Village in Dorset, England

Mosterton is a village and civil parish in Dorset, England, situated approximately 3 mi north of Beaminster. In the 2011 census the parish had a population of 604.

The village's name derives from Old English and means the thorn tree belonging to a man named Mort. In 1086 it was recorded in the Domesday Book as Mortestorne.

Mosterton is a linear settlement, grown along the A3066 road. It lies 2 mi from Crewkerne railway station across the nearby county boundary in Somerset and is served by a regular bus service from Yeovil to Bridport. It is home of the Admiral Hood pub, Eeles Pottery, the Parrett and Axe Church of England Primary School and St. Mary's Church (Church of England). The village is divided by the River Axe, from which the primary school takes its name (along with the River Parrett that flows through the nearby village of South Perrott).

St Mary's Church was rebuilt on a new site in 1833. The interior of the church is quite understated but does however retain its original fittings. The focus of the church is the stained glass window behind the altar. It was installed in 1975 and includes a combine harvester and a tractor, depicting the farming background of many of the local community.

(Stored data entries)
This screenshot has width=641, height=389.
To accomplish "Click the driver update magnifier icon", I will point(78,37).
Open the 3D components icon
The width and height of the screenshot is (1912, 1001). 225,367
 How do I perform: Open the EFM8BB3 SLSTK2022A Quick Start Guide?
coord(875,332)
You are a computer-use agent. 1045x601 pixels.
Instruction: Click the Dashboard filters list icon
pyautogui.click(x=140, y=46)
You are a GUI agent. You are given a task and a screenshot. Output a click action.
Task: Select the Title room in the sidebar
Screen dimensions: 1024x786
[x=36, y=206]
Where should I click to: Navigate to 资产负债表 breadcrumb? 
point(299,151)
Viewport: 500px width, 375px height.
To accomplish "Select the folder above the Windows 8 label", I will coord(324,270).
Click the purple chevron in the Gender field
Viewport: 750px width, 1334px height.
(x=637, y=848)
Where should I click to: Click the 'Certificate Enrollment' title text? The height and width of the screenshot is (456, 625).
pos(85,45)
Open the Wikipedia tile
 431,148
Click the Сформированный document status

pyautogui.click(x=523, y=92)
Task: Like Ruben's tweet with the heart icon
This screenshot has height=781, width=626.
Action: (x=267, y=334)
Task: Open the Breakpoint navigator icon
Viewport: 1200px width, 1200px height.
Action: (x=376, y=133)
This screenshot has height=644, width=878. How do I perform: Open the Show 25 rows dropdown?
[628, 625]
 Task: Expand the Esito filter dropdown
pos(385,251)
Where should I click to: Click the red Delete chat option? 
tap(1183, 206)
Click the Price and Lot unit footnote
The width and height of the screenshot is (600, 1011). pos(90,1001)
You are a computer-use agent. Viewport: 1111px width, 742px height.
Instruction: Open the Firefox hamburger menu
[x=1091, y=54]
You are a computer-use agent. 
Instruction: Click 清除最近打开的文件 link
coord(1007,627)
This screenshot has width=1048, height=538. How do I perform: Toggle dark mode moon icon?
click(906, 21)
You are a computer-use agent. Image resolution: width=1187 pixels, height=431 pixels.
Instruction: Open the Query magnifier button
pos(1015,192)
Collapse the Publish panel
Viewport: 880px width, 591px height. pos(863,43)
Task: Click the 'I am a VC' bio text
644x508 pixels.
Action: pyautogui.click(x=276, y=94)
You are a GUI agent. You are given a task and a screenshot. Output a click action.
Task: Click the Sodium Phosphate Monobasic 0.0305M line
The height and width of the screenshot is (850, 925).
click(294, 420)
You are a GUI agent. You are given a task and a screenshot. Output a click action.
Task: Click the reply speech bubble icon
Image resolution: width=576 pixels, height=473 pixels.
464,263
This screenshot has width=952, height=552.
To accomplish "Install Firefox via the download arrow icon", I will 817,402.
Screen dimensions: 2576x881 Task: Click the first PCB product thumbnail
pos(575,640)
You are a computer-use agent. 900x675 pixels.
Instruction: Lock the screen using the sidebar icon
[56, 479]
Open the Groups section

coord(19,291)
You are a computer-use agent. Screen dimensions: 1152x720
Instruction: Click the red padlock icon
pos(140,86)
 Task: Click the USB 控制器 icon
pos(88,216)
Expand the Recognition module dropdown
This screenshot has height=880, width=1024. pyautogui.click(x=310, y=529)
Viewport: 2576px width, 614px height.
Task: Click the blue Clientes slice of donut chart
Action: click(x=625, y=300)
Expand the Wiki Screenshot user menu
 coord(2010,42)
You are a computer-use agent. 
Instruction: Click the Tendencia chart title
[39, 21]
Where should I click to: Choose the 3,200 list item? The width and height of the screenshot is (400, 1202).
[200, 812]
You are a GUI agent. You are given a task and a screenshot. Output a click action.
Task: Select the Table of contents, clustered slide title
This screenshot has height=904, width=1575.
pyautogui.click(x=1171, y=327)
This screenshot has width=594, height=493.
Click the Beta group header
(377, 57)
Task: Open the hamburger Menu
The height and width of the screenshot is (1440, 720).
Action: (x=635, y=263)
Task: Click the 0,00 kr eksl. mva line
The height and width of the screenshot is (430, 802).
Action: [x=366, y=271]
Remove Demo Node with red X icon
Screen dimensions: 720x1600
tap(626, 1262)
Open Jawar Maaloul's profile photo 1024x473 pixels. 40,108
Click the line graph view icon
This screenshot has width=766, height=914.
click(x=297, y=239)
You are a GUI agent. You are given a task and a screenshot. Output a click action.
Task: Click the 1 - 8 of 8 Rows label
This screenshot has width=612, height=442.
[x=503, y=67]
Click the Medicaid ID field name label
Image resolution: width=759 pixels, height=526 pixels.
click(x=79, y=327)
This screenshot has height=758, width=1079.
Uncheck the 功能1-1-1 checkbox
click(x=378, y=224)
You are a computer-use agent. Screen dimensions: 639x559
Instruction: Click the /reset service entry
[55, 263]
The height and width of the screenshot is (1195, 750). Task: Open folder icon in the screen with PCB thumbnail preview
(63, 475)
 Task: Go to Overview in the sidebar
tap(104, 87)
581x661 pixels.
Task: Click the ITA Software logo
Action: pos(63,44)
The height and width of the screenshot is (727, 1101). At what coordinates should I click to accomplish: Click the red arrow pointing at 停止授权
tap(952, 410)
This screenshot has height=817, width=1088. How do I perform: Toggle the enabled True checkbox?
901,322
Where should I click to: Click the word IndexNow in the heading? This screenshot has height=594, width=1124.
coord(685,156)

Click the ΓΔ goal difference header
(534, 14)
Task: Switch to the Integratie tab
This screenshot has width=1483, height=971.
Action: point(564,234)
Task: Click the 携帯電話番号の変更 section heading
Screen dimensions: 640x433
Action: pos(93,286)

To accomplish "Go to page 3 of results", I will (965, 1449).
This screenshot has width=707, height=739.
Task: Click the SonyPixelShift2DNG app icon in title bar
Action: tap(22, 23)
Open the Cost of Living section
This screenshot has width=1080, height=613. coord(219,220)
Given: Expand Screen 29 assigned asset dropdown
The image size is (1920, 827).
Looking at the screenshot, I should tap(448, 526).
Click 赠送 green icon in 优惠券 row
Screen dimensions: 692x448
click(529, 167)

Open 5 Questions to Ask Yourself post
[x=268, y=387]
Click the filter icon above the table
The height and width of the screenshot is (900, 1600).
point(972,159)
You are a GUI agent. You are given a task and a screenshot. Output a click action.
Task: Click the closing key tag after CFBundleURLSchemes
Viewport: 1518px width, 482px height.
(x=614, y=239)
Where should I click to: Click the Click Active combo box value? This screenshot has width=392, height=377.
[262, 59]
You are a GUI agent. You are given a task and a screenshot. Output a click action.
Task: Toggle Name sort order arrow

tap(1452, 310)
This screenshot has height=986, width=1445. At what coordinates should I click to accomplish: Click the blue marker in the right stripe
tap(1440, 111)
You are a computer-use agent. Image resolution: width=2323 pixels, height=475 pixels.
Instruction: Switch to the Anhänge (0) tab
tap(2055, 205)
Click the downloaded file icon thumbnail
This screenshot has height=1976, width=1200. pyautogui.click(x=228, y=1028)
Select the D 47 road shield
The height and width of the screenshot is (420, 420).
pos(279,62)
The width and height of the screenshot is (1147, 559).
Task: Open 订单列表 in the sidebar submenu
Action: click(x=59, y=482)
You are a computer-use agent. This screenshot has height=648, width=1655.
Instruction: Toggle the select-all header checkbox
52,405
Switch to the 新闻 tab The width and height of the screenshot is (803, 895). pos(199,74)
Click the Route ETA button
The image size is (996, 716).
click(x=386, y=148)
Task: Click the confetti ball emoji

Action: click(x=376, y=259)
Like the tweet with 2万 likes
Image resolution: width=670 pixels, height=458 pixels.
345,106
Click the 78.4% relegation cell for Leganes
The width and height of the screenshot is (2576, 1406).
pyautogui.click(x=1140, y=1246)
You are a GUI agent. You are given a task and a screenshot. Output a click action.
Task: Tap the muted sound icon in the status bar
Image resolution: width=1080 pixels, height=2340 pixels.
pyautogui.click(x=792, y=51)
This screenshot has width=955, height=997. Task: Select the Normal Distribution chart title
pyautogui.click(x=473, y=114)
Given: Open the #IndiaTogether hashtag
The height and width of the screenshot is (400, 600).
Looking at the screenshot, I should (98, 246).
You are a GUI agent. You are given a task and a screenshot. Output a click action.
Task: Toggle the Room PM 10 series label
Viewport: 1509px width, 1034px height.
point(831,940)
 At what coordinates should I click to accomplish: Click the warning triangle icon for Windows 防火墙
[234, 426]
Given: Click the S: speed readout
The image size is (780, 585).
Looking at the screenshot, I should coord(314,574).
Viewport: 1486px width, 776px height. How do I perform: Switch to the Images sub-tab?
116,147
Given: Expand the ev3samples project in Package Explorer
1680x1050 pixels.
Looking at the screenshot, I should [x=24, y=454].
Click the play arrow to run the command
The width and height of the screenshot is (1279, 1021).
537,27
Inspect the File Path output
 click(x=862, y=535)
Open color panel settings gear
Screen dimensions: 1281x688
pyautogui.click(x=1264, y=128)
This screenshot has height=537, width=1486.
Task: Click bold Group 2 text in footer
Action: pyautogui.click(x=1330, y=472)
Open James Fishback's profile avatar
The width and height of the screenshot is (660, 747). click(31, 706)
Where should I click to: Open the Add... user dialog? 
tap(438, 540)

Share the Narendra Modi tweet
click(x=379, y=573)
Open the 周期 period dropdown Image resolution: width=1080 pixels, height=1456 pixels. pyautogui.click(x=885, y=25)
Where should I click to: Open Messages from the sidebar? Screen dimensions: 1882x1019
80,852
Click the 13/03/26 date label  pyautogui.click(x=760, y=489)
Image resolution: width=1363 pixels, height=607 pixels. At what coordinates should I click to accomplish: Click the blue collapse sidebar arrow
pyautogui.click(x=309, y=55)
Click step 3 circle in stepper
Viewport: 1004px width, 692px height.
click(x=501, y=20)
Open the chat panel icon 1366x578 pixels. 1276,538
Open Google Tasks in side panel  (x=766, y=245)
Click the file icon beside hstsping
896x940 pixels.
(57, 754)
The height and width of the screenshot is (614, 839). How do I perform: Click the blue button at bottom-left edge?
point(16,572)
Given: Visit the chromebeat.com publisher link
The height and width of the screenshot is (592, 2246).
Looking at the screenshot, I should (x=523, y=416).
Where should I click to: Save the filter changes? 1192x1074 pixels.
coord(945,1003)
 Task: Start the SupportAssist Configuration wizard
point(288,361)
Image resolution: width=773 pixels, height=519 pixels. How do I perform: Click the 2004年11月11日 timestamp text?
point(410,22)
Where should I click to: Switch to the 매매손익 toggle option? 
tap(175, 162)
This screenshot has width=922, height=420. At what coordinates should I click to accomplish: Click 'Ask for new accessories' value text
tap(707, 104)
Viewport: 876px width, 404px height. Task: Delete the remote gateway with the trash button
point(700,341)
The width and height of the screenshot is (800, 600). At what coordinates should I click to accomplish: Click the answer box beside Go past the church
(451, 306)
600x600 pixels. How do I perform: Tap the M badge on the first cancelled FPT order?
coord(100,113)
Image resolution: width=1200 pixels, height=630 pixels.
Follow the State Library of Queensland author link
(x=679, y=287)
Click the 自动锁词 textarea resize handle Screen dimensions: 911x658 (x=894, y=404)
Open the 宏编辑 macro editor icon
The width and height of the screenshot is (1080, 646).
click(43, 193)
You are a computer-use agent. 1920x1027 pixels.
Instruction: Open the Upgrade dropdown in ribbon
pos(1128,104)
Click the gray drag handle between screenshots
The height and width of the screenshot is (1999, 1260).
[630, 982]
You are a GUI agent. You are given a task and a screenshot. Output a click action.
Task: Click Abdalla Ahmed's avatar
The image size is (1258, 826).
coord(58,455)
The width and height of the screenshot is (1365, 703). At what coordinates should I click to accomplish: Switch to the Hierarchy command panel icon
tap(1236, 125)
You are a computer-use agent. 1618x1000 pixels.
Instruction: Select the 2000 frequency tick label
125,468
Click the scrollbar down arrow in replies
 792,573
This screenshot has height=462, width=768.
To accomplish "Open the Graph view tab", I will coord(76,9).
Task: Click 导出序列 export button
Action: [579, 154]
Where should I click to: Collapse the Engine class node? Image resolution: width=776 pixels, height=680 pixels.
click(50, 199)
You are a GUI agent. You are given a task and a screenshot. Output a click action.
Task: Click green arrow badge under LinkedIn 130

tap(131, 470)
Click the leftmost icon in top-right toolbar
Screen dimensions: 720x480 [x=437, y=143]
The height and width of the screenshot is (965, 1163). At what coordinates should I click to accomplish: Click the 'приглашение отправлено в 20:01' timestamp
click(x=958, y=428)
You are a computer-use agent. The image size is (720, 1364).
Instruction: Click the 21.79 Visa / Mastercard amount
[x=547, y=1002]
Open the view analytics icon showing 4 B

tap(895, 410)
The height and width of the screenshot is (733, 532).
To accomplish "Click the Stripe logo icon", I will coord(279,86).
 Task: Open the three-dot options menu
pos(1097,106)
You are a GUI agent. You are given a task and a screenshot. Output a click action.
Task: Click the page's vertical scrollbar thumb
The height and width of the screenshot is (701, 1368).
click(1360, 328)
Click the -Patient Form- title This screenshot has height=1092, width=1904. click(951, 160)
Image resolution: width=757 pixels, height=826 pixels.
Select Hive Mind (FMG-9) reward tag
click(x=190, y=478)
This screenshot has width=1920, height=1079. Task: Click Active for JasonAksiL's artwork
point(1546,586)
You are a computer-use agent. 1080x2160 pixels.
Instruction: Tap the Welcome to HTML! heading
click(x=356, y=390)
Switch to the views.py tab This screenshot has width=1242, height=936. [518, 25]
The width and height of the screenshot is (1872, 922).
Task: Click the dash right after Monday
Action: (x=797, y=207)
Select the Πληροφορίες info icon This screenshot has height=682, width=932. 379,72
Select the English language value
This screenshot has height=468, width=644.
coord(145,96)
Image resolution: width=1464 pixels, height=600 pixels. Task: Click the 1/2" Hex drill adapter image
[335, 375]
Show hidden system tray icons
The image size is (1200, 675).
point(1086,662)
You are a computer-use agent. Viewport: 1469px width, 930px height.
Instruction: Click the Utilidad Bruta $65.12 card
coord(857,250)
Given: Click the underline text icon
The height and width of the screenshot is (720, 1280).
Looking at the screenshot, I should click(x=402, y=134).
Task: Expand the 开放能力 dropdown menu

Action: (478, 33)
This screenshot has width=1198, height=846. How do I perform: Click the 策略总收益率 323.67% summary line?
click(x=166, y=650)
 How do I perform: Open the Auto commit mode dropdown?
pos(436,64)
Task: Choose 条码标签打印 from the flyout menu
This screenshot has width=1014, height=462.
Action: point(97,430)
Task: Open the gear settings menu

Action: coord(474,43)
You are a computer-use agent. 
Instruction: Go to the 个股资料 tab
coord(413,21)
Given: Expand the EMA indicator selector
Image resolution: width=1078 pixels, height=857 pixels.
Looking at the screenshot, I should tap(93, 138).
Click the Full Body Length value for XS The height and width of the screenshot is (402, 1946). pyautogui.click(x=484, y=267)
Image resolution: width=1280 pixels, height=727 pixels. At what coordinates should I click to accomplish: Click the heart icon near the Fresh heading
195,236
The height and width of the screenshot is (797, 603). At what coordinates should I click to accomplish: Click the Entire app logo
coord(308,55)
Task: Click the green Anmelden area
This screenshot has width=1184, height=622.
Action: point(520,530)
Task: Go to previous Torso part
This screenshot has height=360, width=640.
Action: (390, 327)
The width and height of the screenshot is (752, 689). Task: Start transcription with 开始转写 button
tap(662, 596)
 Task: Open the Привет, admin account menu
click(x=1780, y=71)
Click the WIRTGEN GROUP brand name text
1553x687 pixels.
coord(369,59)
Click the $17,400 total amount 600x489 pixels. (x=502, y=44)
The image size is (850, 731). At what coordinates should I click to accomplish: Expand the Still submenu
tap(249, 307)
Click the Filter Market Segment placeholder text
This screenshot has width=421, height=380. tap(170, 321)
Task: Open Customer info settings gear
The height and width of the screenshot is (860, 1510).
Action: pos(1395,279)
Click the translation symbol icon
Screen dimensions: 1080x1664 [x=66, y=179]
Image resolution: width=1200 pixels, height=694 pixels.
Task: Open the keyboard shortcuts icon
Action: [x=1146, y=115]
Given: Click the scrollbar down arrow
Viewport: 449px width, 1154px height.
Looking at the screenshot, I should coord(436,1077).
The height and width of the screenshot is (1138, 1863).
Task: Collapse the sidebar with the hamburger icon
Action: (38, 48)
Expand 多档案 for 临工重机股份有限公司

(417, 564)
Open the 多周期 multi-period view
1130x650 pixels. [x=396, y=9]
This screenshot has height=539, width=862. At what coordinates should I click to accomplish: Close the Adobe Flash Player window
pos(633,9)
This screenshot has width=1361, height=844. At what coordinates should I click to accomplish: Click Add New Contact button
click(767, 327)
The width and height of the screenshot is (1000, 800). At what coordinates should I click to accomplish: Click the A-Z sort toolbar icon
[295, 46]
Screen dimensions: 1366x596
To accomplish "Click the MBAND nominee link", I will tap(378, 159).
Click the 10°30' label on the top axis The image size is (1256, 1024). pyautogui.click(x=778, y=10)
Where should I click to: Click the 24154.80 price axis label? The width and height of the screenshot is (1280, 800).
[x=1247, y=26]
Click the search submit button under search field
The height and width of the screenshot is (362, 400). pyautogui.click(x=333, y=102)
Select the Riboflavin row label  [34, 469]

## [TASK REQUIREMENTS]
1. From the Mosterton passage, reproduce the text beginning at the words "St Mary's Church" and stopping after the words "the local community.".
2. Recast the paragraph of the Mosterton passage that opens "St Mary's Church was rebuilt" as a short bulleted list that keeps its main facts.
3. Extend the passage on Mosterton, picking up after its final sentence.

## [RESPONSES TO THE EXERCISE]
1.
St Mary's Church was rebuilt on a new site in 1833. The interior of the church is quite understated but does however retain its original fittings. The focus of the church is the stained glass window behind the altar. It was installed in 1975 and includes a combine harvester and a tractor, depicting the farming background of many of the local community.

2.
- Rebuilt on a new site in 1833
- Interior is understated but retains its original fittings
- Its focus is the stained glass window behind the altar, installed in 1975
- The window includes a combine harvester and a tractor, depicting the farming background of many in the local community

3.
The Admiral Hood pub is named after Admiral Samuel Hood, 1st Viscount Hood (1724-1816). The pub was rebuilt in its original style after a gutting fire in 1955. Before the reconstruction it was called the New Inn, but on completion it was decided to honour the Hood family who had occupied a Georgian house that was originally on the site of the New Inn, who had a long naval history and whose name has been used on many battleships.

The village also has a village hall which was established as a charity in 1965 when the site was donated by two well-known residents. The hall is run entirely by volunteers. It was donated with the intention of providing space for leisure time occupation, educational and recreational classes and the general well-being of the people of Mosterton.